Divergence of nucleotide sequences

Underlying everything else we're going to discuss in this last part of the course is the idea that we should be able to describe the degree of difference between nucleotide sequences, proteins, or anything else as a result of some underlying evolutionary processes. To illustrate the principle, let's start with nucleotide sequences and develop a fairly simple model that describes how they become different over time.

Let $q_t$ be the probability that two homologous nucleotides are identical after having been evolving for $t$ generations independently since the gene in which they were found was replicated in their common ancestor. Let $\lambda$ be the probability of a substitution occuring at this nucleotide position in either of the two genes during a small time interval, $\Delta t$. Then

$$\begin{eqnarray*} q_{t+\Delta t} &=& (1 - \lambda\Delta t)^2q_t + 2\left(1 - \l... ...\ q_t &=& 1 - {3 \over 4}\left(1 - e^{-8\lambda t/3}\right) \\ \end{eqnarray*}$$

The expected number of nucleotide substitutions separating the two sequences at any one position since they diverged is $d = 2\lambda t$.³ Thus,

$$\begin{eqnarray*} q_t &=& 1 - {3 \over 4}\left(1 - e^{-4d/3}\right) \\ d &=& -{3 \over 4}\ln\left[1 - {4 \over 3}(1 - q_t)\right] \\ \end{eqnarray*}$$

This is the simplest model of nucleotide substitution possible - the Jukes-Cantor model. It assumes

• that mutations are equally likely at all positions and

• that mutation among all nucleotides is equally likely.

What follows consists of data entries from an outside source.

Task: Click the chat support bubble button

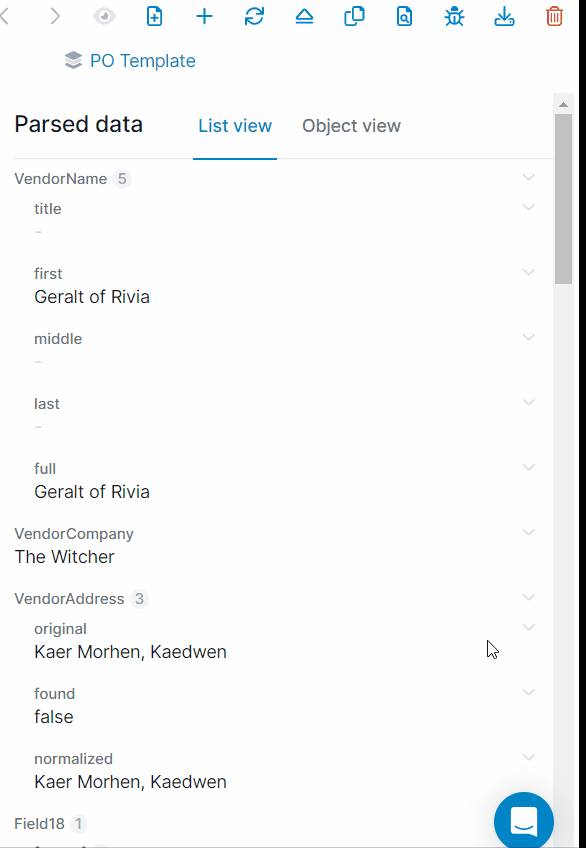Action: [523, 820]
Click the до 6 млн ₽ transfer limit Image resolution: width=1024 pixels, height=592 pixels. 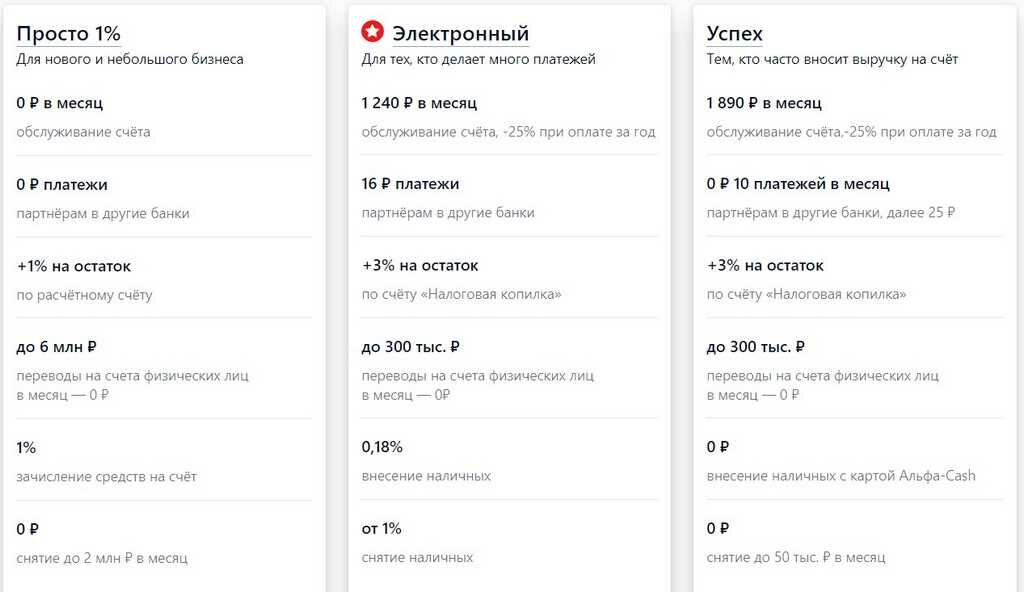point(56,347)
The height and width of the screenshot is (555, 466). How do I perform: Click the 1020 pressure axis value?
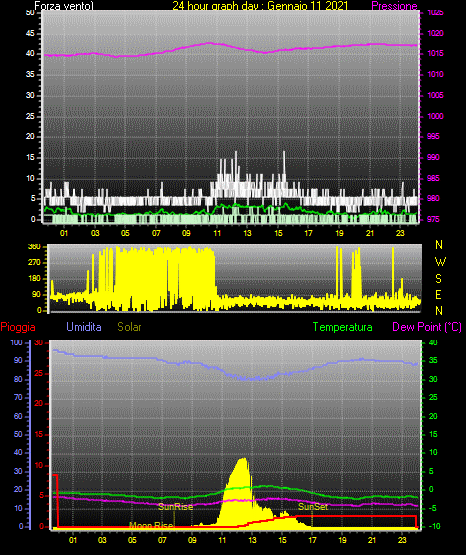(x=435, y=33)
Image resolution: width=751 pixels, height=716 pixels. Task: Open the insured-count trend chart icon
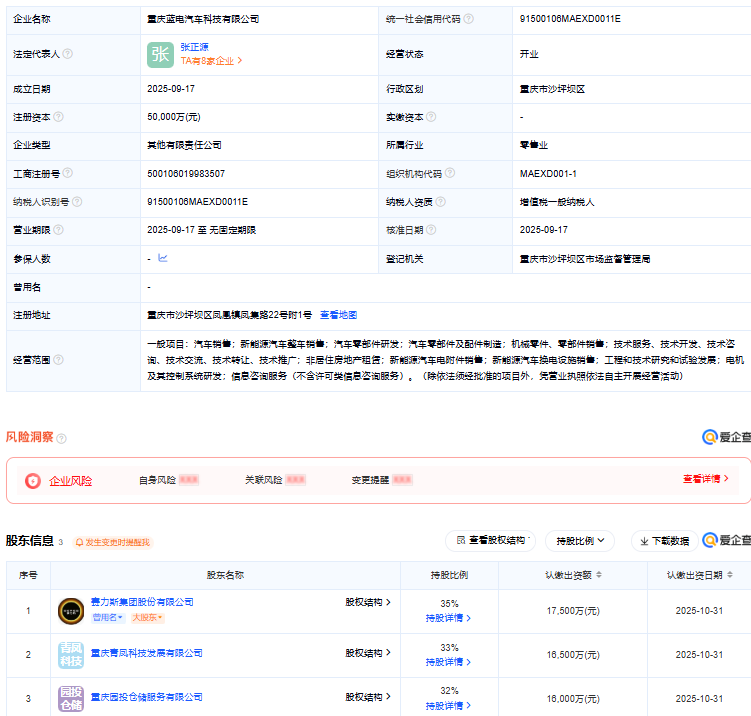click(x=163, y=258)
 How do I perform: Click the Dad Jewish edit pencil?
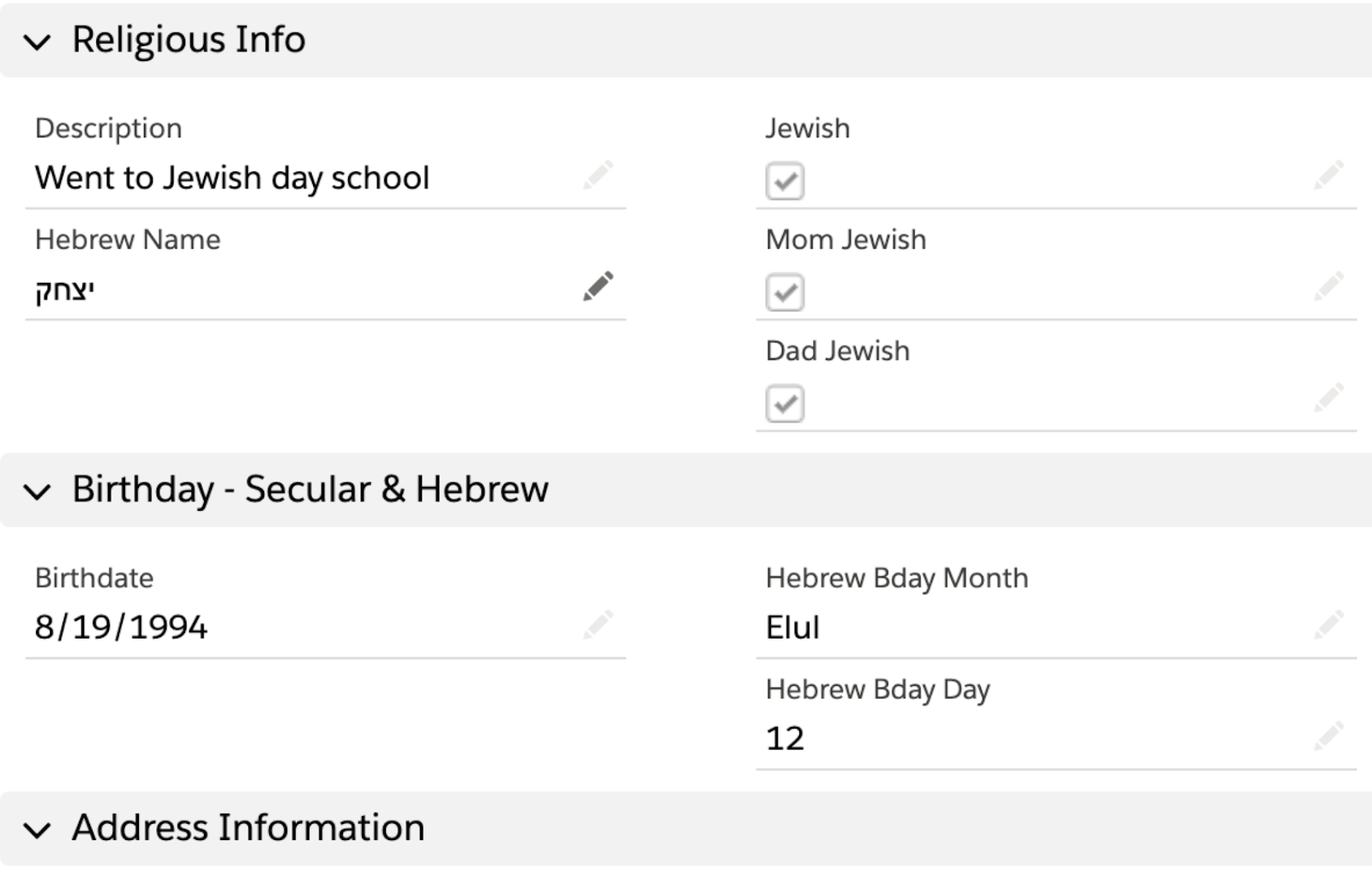click(1328, 398)
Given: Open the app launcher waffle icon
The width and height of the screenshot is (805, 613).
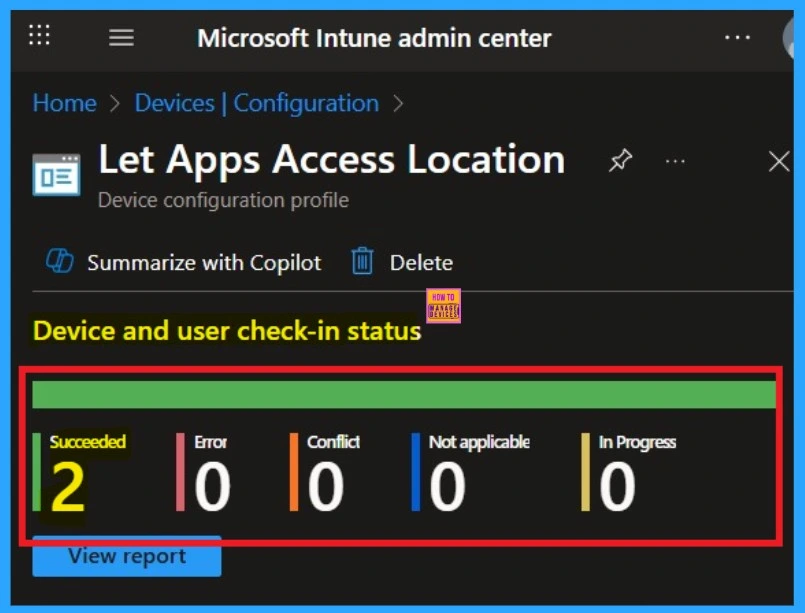Looking at the screenshot, I should 39,37.
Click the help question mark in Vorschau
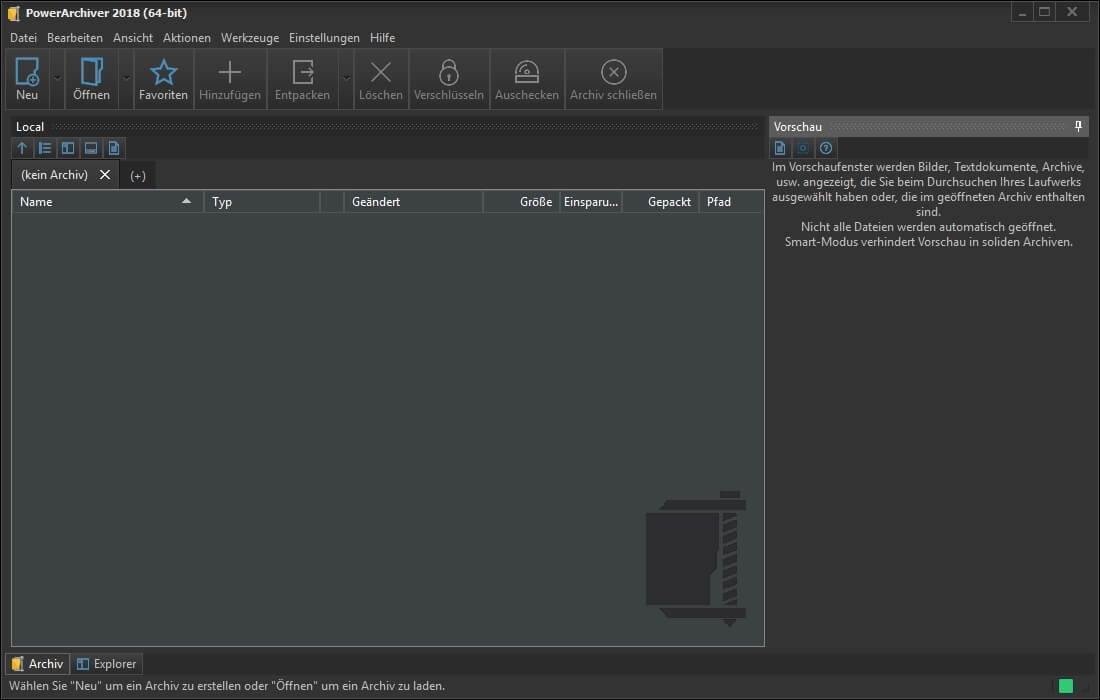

Let's examine the second of those assumptions first. Observed differences between nucleotide sequences shows that some types of substitutions, i.e., transitions ($A \iff G$, $T \iff C$), occur much more frequently than others, i.e., transversions ($A \iff G$, $A \iff C$, $T \iff A$, $T \iff G$). There are a variety of different substitution models corresponding to different assumed patterns of mutation: Kimura 2 parameter (K2P), Felsenstein 1984 (F84), Hasegawa-Kishino-Yano 1985 (HKY85), Tamura and Nei (TrN), and generalized time-reversible (GTR). The GTR is, as its name suggests, the most general time-reversible model. It allows substitution rates to differ between each pair of nucleotides. That's why it's general. It requires, however, that the substitution rate be the same in both directions. That's why it's time reversible. While it would be possible to construct a model in which the substitution rate differs depending on the direction of substitution, it leads to something of a paradox: with non-reversible substitution models the distance between two sequences $A$ and $B$ depends on whether we measure the distance from $A$ to $B$ or from $B$ to $A$.

There are two ways in which the rate of nucleotide substitution can be allowed to vary from position to position - the phenomenon of among-site rate variation. First, we expect the rate of substitution to depend on codon position in protein-coding genes. The sequence can be divided into first, second, and third codon positions and rates calculated separately for each of those positions. Second, we can assume a priori that there is a distribution of different rates possible and that this distribution is described by one of the standard distributions from probability theory. We then imagine that the substitution rate at any given site is determined by a random draw from the given probability distribution. The gamma distribution is widely to describe the pattern of among-site rate variation, because it can approximate a wide variety of different distributions (Figure 1).⁴

Figure 1: Examples of a gamma distribution.

The mean substitution rate in each curve above is 0.1. The curves differ only in the value of a parameter, $\alpha$, called the ``shape parameter.'' The shape parameter gives a nice numerical description of how much rate variation there is, except that it's backwards. The larger the parameter, the less among-site rate variation there is.